[WHAT YOU HAVE TO DO] Please return the full listing below without altering anything.

[MATERIAL FOR THE TASK]
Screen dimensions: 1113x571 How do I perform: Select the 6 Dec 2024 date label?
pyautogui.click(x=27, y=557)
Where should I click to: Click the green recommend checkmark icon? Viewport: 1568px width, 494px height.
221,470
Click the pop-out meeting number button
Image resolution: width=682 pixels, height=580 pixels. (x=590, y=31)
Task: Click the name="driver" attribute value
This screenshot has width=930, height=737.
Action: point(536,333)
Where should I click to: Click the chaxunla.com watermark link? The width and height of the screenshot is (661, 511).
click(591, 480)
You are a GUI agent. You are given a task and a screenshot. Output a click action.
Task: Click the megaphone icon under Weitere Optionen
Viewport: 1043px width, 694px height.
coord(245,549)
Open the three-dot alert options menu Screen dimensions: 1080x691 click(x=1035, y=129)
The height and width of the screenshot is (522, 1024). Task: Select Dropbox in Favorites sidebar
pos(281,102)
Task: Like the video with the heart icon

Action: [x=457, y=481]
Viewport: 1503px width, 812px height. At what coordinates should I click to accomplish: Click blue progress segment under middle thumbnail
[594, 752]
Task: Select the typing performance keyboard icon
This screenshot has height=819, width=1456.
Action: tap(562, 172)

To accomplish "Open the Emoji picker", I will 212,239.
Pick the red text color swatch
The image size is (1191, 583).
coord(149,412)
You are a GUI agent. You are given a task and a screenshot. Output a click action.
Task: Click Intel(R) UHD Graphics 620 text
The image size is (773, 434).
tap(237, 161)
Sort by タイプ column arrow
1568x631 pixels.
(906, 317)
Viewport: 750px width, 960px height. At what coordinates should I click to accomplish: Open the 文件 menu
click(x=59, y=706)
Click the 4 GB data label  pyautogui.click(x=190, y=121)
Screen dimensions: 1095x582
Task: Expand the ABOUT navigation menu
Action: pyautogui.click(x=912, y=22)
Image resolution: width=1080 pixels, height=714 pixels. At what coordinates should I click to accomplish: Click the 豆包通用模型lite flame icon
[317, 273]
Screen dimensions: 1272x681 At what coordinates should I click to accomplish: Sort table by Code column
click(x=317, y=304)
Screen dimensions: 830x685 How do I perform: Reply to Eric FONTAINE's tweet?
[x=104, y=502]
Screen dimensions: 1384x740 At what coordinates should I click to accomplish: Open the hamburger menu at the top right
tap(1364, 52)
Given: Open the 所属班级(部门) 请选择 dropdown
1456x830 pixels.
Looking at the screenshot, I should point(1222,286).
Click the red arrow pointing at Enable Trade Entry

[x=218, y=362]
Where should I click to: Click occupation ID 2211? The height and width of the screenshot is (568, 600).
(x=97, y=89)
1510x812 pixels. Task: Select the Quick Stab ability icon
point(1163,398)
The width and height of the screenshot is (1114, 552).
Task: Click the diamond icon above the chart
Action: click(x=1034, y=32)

[RESPONSE FOR THIS EXERCISE]
Screen dimensions: 1113x571 How do I perform: Select the 6 Dec 2024 date label?
pyautogui.click(x=27, y=557)
Where should I click to: Click the green recommend checkmark icon? Viewport: 1568px width, 494px height.
221,470
Click the pop-out meeting number button
Image resolution: width=682 pixels, height=580 pixels. (x=590, y=31)
Task: Click the name="driver" attribute value
This screenshot has width=930, height=737.
Action: point(536,333)
Where should I click to: Click the chaxunla.com watermark link? The width and height of the screenshot is (661, 511).
click(591, 480)
You are a GUI agent. You are given a task and a screenshot. Output a click action.
Task: Click the megaphone icon under Weitere Optionen
Viewport: 1043px width, 694px height.
coord(245,549)
Open the three-dot alert options menu Screen dimensions: 1080x691 click(x=1035, y=129)
The height and width of the screenshot is (522, 1024). Task: Select Dropbox in Favorites sidebar
pos(281,102)
Task: Like the video with the heart icon

Action: [x=457, y=481]
Viewport: 1503px width, 812px height. At what coordinates should I click to accomplish: Click blue progress segment under middle thumbnail
[594, 752]
Task: Select the typing performance keyboard icon
This screenshot has height=819, width=1456.
Action: tap(562, 172)

To accomplish "Open the Emoji picker", I will 212,239.
Pick the red text color swatch
The image size is (1191, 583).
coord(149,412)
You are a GUI agent. You are given a task and a screenshot. Output a click action.
Task: Click Intel(R) UHD Graphics 620 text
The image size is (773, 434).
tap(237, 161)
Sort by タイプ column arrow
1568x631 pixels.
(906, 317)
Viewport: 750px width, 960px height. At what coordinates should I click to accomplish: Open the 文件 menu
click(x=59, y=706)
Click the 4 GB data label  pyautogui.click(x=190, y=121)
Screen dimensions: 1095x582
Task: Expand the ABOUT navigation menu
Action: pyautogui.click(x=912, y=22)
Image resolution: width=1080 pixels, height=714 pixels. At what coordinates should I click to accomplish: Click the 豆包通用模型lite flame icon
[317, 273]
Screen dimensions: 1272x681 At what coordinates should I click to accomplish: Sort table by Code column
click(x=317, y=304)
Screen dimensions: 830x685 How do I perform: Reply to Eric FONTAINE's tweet?
[x=104, y=502]
Screen dimensions: 1384x740 At what coordinates should I click to accomplish: Open the hamburger menu at the top right
tap(1364, 52)
Given: Open the 所属班级(部门) 请选择 dropdown
1456x830 pixels.
Looking at the screenshot, I should point(1222,286).
Click the red arrow pointing at Enable Trade Entry

[x=218, y=362]
Where should I click to: Click occupation ID 2211? The height and width of the screenshot is (568, 600).
(x=97, y=89)
1510x812 pixels. Task: Select the Quick Stab ability icon
point(1163,398)
The width and height of the screenshot is (1114, 552).
Task: Click the diamond icon above the chart
Action: click(x=1034, y=32)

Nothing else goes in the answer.